PROMPT – The line containing "This screenshot has height=602, width=1025." marks the start, and the last line of the records below marks the end. Print that run exactly and nothing else.

++++++++++++++++++++

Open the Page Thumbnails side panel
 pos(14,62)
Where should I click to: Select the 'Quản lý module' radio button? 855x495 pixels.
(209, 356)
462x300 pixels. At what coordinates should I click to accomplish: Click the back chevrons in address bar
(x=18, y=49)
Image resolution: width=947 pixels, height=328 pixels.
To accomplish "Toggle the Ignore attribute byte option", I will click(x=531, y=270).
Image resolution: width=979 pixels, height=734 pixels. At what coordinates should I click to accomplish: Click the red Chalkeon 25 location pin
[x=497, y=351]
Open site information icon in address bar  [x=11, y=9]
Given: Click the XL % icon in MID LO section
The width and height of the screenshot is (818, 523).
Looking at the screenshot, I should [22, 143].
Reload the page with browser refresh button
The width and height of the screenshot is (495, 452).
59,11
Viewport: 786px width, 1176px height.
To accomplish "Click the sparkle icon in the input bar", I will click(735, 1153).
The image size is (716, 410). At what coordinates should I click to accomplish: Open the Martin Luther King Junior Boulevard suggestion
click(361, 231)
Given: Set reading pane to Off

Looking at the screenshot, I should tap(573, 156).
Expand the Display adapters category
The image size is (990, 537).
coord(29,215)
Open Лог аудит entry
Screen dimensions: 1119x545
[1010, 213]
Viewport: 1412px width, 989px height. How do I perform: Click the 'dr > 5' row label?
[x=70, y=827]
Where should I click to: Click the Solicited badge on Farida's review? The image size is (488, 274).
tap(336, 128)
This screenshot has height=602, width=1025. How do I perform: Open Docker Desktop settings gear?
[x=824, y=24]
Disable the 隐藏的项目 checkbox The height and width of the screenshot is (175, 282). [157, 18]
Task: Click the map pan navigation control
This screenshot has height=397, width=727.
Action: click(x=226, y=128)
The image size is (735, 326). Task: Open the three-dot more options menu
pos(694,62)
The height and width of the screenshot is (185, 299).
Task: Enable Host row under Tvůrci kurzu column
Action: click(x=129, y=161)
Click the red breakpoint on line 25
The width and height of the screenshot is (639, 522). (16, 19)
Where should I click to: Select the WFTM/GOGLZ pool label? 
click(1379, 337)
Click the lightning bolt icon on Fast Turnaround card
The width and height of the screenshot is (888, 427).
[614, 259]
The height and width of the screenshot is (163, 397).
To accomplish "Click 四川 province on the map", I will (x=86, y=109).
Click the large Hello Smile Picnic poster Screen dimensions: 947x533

++++++++++++++++++++

RESULT –
This screenshot has height=602, width=1025. How do I perform: Open Docker Desktop settings gear?
[x=824, y=24]
Disable the 隐藏的项目 checkbox The height and width of the screenshot is (175, 282). [157, 18]
Task: Click the map pan navigation control
This screenshot has height=397, width=727.
Action: click(x=226, y=128)
The image size is (735, 326). Task: Open the three-dot more options menu
pos(694,62)
The height and width of the screenshot is (185, 299).
Task: Enable Host row under Tvůrci kurzu column
Action: click(x=129, y=161)
Click the red breakpoint on line 25
The width and height of the screenshot is (639, 522). (16, 19)
Where should I click to: Select the WFTM/GOGLZ pool label? 
click(1379, 337)
Click the lightning bolt icon on Fast Turnaround card
The width and height of the screenshot is (888, 427).
[614, 259]
The height and width of the screenshot is (163, 397).
To accomplish "Click 四川 province on the map", I will (x=86, y=109).
Click the large Hello Smile Picnic poster Screen dimensions: 947x533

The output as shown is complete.